Потом с провожающими идет в ресторан погреться: холодно. «Заглянул в могилки – ужасно: вода, и какая вода! Совершенно зеленая и… ну да уж что! Поминутно могильщик выкачивал черпаком». От этого уж совсем зябко, октябрь. Но есть вполне человеческий выход, и очень российский: «Тут сейчас богадельня, а немного подальше и ресторан. И так себе, недурной ресторанчик: и закусить, и всё. Набилось много и из провожатых. Много заметил веселости и одушевления искреннего. Закусил и выпил». (Достоевский, как всегда, двойствен: то ли алкоголь навеял дальнейшее, то ли в самом деле оно произошло.) «Не понимаю только, зачем остался на кладбище; сел на памятник и соответственно задумался». И далее начинаются чудеса: «Надо полагать, что я долго сидел, даже слишком; то есть даже прилег на длинном камне в виде мраморного гроба. И как это так случилось, что вдруг начал слышать разные вещи? Не обратил сначала внимания и отнесся с презрением. Но, однако, разговор продолжался. Слышу – звуки глухие, как будто рты закрыты подушками; и при всем том внятные и очень близкие. Очнулся, присел и стал внимательно вслушиваться.
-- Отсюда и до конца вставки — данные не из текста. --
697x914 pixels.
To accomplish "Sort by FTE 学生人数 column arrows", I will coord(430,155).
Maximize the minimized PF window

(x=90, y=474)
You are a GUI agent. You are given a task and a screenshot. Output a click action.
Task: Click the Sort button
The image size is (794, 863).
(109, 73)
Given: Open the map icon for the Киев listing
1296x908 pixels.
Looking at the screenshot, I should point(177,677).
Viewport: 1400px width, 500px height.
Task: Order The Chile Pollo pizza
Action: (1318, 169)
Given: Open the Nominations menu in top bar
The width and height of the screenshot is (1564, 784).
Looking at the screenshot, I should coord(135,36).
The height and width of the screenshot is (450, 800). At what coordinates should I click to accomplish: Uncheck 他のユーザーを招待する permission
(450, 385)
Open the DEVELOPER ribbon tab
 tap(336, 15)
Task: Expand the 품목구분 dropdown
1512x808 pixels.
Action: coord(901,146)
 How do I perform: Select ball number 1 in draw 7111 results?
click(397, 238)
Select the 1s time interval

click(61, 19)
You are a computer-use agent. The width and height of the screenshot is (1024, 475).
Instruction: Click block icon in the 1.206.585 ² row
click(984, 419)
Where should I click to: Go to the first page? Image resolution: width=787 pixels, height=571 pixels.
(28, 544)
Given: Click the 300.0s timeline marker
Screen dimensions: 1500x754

– Ваше превосходительство, это просто никак невозможно-с. Вы объявили в червях, я вистую, и вдруг у вас семь в бубнах. Надо было условиться заранее насчет бубен-с».

И далее вдруг выясняется страшная ситуация. Покойники, оставаясь покойниками, продолжают жить какой-то странной жизнью, причем такой же грешной, как жили на земле, продолжаются разряды, продолжается чинопочитание, а в зависимости от чина почет и шанс на сексуальные утехи. Хотя рассказчик и поражен, ибо о каком сладострастии может быть речь в могилах! Но речь есть.

«Какие заносчивые, однако, слова! И странно и неожиданно. Один такой веский и солидный голос, другой как бы мягко услащенный; не поверил бы, если б не слышал сам. На литии я, кажется, не был. И, однако, как же это здесь в преферанс, и какой такой генерал? Что раздавалось из-под могил, в том не было и сомнения. Я нагнулся и прочел надпись на памятнике:

“Здесь покоится тело генерал-майора Первоедова… таких-то и таких орденов кавалера”. Гм. “Скончался в августе сего года… пятидесяти семи… Покойся, милый прах, до радостного утра!”

Гм, чёрт, в самом деле генерал! На другой могилке, откуда шел льстивый голос, еще не было памятника; была только плитка; должно быть, из новичков».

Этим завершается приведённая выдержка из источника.